* **TASK REQUIREMENTS**:
From the line containing "Image resolution: width=647" through the last line of the records below, output every line exactly, both ends included, except the pictures.

* **DATA EXTRACT**:
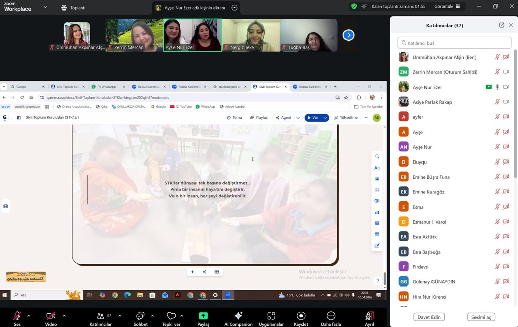Open the Sohbet chat panel

point(140,316)
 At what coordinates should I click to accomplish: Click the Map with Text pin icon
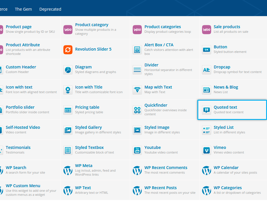click(x=137, y=90)

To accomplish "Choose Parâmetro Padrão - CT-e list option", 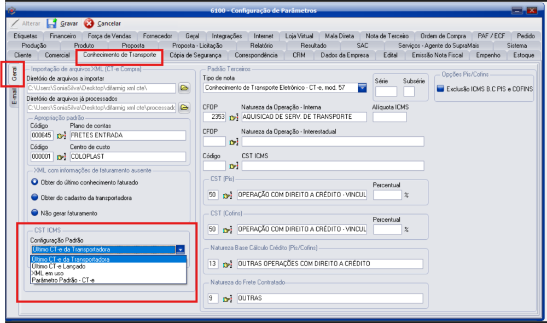I will click(x=63, y=280).
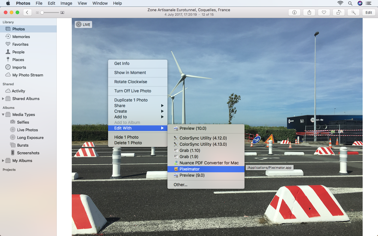Open the Share sheet from the toolbar

309,12
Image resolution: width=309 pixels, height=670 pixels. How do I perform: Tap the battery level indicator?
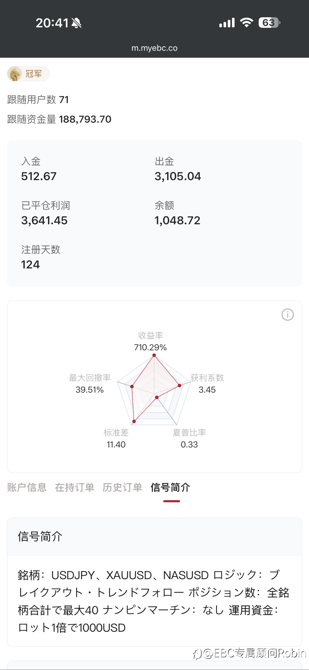pos(269,23)
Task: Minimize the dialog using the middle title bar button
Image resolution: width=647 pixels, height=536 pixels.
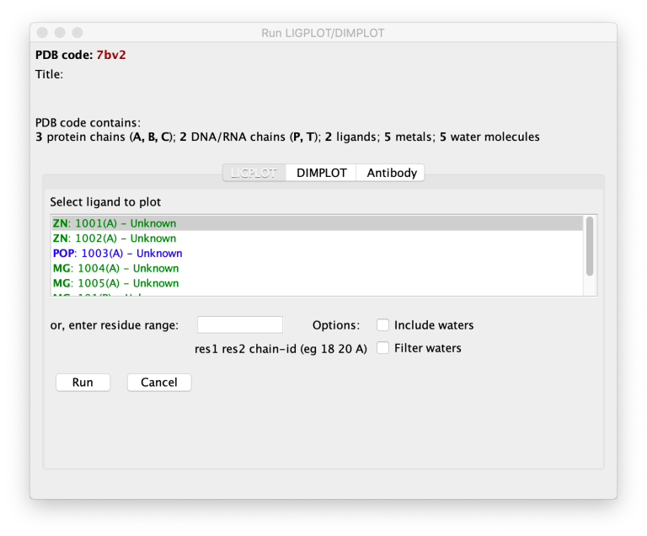Action: tap(61, 33)
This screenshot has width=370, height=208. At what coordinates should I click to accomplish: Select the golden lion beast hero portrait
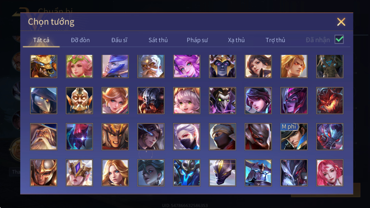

* **ANSWER SECTION**:
Image resolution: width=647 pixels, height=536 pixels.
Action: tap(61, 33)
This screenshot has width=370, height=208. At what coordinates should I click to accomplish: Select the golden lion beast hero portrait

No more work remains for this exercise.